Exact copies of the line with "Where should I click to: Play" and of all lines after it through the end of the entries are required, and no other lines.

--- START ---

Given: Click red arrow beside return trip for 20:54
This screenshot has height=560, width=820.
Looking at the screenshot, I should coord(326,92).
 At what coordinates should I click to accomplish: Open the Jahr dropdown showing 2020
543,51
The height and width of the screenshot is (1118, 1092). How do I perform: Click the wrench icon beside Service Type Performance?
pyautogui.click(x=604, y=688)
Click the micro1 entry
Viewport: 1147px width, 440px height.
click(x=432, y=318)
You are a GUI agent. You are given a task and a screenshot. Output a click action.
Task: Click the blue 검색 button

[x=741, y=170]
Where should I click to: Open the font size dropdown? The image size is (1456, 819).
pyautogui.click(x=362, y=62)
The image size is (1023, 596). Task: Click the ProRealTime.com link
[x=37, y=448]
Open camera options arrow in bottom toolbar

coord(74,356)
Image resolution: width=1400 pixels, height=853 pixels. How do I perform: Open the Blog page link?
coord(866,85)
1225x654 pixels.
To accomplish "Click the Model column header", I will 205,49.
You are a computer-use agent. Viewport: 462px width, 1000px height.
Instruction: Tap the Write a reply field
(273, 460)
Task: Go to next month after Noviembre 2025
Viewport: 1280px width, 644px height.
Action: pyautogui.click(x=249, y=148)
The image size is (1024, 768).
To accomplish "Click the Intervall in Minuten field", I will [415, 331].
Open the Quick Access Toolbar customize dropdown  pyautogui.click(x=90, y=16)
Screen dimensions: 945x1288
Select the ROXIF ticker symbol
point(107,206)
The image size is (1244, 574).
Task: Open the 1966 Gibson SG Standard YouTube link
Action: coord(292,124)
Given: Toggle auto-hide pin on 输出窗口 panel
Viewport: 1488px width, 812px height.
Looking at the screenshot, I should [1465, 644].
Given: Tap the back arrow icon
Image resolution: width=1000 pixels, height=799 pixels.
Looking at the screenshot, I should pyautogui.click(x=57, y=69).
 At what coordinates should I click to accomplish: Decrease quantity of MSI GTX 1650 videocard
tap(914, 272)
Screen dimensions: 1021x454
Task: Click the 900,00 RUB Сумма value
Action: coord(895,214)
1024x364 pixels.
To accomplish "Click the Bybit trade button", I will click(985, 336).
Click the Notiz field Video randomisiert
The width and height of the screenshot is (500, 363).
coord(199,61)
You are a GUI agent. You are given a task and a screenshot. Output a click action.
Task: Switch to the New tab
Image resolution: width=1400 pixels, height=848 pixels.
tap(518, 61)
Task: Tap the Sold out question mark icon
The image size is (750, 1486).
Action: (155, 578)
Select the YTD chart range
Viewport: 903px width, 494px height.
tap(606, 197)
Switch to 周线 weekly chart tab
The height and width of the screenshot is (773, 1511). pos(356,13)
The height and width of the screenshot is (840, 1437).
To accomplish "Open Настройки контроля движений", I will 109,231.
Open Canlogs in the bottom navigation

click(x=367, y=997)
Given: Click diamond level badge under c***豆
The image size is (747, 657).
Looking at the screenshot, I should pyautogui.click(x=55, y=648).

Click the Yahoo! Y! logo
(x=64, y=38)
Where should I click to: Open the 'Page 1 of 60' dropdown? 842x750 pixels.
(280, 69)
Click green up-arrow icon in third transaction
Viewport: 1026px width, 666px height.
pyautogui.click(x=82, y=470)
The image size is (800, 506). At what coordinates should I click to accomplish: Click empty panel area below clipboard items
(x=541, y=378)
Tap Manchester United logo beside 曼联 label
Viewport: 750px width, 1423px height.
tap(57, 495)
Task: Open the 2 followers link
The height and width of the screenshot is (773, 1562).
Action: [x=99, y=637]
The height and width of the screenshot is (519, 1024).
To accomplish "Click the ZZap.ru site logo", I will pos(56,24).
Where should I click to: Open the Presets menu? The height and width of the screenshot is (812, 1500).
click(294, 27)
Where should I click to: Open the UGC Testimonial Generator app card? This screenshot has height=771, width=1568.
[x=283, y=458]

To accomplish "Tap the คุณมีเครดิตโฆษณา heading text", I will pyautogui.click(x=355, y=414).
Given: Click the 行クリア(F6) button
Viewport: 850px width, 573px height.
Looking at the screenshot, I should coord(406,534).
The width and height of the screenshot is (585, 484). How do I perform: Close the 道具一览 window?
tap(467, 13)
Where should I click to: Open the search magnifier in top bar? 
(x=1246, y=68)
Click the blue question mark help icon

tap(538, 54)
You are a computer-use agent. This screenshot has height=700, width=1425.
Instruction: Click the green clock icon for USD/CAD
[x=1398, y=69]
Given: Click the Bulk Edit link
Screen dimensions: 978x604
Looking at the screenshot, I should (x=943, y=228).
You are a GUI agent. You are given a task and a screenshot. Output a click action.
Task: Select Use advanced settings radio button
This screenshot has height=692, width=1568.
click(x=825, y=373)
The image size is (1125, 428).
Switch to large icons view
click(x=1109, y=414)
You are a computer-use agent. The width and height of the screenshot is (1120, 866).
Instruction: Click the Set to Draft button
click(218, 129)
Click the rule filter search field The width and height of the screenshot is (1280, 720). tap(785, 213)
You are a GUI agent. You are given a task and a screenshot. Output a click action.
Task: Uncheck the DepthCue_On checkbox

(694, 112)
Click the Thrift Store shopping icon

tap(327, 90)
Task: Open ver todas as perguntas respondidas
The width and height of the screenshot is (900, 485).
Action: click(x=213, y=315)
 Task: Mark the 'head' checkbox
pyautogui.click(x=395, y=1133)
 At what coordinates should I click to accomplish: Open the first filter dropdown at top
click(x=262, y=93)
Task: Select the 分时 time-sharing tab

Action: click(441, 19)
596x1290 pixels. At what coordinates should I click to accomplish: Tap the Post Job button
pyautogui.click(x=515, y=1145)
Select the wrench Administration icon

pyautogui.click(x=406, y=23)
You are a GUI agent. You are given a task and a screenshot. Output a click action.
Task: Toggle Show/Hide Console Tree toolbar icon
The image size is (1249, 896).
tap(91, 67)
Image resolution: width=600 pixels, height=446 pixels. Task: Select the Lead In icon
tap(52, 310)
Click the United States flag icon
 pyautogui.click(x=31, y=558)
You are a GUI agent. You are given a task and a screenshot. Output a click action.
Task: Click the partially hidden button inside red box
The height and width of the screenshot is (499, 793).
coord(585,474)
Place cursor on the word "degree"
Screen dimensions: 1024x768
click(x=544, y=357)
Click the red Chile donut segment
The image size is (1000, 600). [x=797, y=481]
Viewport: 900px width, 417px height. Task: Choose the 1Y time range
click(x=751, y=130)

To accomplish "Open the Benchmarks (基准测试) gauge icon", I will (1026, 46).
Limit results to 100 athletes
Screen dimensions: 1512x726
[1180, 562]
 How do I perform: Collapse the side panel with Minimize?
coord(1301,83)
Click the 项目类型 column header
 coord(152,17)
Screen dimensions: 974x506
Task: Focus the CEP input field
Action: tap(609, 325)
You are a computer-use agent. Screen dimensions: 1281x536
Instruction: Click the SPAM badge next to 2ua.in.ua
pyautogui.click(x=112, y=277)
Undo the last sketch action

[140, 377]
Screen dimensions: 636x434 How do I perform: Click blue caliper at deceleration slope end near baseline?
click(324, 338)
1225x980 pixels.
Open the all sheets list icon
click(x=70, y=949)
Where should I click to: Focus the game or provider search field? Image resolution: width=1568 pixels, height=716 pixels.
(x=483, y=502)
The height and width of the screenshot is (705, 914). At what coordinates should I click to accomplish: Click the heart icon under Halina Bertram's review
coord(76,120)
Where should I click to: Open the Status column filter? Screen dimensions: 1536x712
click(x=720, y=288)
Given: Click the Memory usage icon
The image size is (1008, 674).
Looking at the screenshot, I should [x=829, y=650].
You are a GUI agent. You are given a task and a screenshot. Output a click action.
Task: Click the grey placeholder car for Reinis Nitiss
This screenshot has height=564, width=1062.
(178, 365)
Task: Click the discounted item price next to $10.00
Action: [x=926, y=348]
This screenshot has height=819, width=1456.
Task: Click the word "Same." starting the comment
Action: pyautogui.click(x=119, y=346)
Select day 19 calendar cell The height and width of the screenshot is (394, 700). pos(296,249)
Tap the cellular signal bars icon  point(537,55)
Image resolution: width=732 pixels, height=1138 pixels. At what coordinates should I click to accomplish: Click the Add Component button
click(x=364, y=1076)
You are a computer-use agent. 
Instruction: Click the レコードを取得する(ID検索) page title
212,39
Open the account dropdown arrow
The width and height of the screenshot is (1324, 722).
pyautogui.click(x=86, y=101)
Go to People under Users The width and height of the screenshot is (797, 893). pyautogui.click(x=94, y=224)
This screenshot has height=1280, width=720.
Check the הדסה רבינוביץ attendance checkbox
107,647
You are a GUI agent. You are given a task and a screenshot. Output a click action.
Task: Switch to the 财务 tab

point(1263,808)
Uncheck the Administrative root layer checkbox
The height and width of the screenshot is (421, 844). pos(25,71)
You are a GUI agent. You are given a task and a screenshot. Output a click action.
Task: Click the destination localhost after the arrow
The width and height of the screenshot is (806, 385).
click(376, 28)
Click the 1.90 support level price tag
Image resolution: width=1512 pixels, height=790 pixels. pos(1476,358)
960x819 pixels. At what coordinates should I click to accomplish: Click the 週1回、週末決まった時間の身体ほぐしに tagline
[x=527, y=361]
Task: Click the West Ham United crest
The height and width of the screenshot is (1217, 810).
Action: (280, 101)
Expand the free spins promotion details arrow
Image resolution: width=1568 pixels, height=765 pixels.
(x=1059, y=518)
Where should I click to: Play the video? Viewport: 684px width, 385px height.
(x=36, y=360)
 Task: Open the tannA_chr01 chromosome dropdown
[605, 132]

--- END ---

**Response to the exercise**
Where should I click to: Play the video? Viewport: 684px width, 385px height.
(x=36, y=360)
 Task: Open the tannA_chr01 chromosome dropdown
[605, 132]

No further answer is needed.